Boomers Bopped to the Beat of Outer Space

Mister Boomer still has the 50th anniversary of man walking on the moon running through his head. Aside from the fact that we’ve lived a half-century since then, it is still amazing to look back and remember the sense of wonder and awe we all had at this historic feat. As Mister B has said many times through the years, what was a constant for boomers throughout their formative years? Music. Sweet music; there was music everywhere. There was swinging and swaying and records playing, and there was dancing in the street (with apologies to Martha and the Vandellas). So that got Mister B thinking about his favorite moon — and outer space — songs of the era.

Blue Moon, The Marcels (1961)
Written by Broadway legends Rogers and Hart in 1934, Blue Moon is a song that spanned the decades leading up to the Boomer Generation. Billy Eckstine recorded it in 1949; Mel Torme did a jazz version that same year, and Billie Holiday recorded it in 1952. Elvis recorded the first rock version of the song in 1954. Although each hit the charts with a measure of success, it was not until The Marcels gave us their doo-wop version in 1961 that the song reached the top spot on both the Pop and R&B charts.

Mister Boomer does not remember the first time he heard the song, but certainly remembers the bop-bada-bops and the dip-da-dips that made it so unique.

Telstar, The Tornados (1962)
This song, written by Joe Meek, was an instrumental tune that Mister B, and probably many other boomers, thought was by The Ventures (nope). The single by the English band, The Tornados, was released just one month after the Telstar communications satellite was launched into orbit. It caught the imagination of both the British and American public, and rocketed to number one for three weeks. As such, The Tornados became the first British group to ever hold the number one spot on the U.S. charts, a harbinger of the British Invasion yet to come.

Task list:
[a] Answer these from the post on moon and space songs:
(i) In what year did Billie Holiday record Blue Moon?
(ii) Who wrote Telstar?
(iii) For how many weeks did Telstar hold the number one spot?
[b] Write the next part of the post on moon and space songs, picking up after its last sentence.
The listing that comes next has nothing to do with the post on moon and space songs.

Supplied material:
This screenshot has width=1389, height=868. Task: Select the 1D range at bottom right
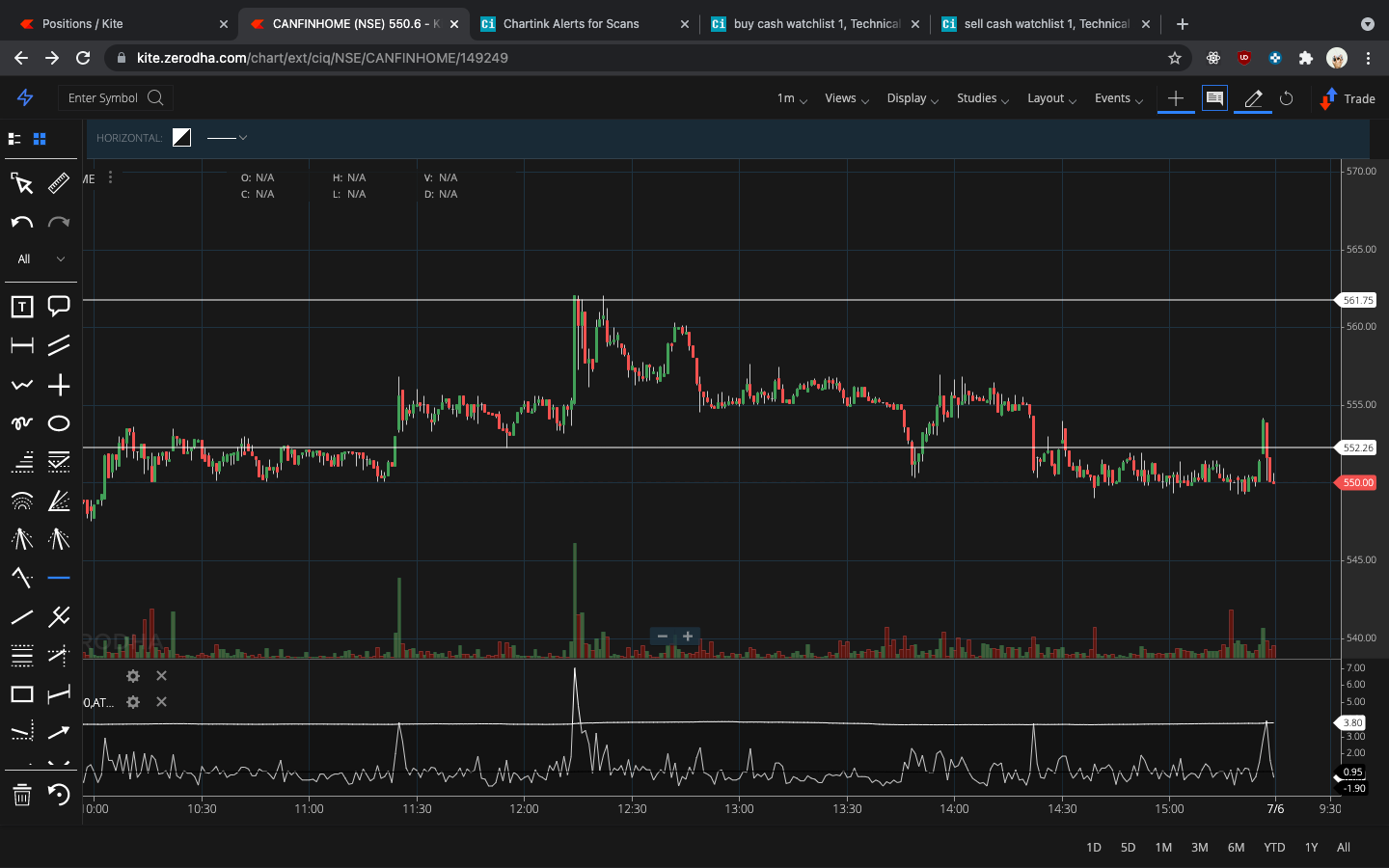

Answers given:
[a]
(i) 1952
(ii) Joe Meek
(iii) Three weeks

[b]
Fly Me to the Moon, Frank Sinatra (1964)
Originally written by Bart Howard and released as In Other Words, Kaye Ballard was the first singer to record it in 1954. In subsequent years, it was recorded by a number of artists, including Johnny Mathis, Nancy Wilson, Eydie Gormé and Peggy Lee. After singing it in an appearance on The Ed Sullivan Show in 1963, it was Peggy Lee who convinced the songwriter, Bart Howard, to officially change the name to Fly Me to the Moon, as it had become popularly known.

For boomers, the version that may best be remembered is the one by Frank Sinatra. By then it was estimated the song had been recorded more than 100 times. Quincy Jones arranged Frank’s version, upping the tempo and sending the song to new heights. It was played onboard Apollo 10 while the astronauts orbited the moon, and became the first song played on the surface of the moon when Neil Armstrong played a cassette tape of the recording after his historic first steps.

Mr. Spaceman, The Byrds (1966)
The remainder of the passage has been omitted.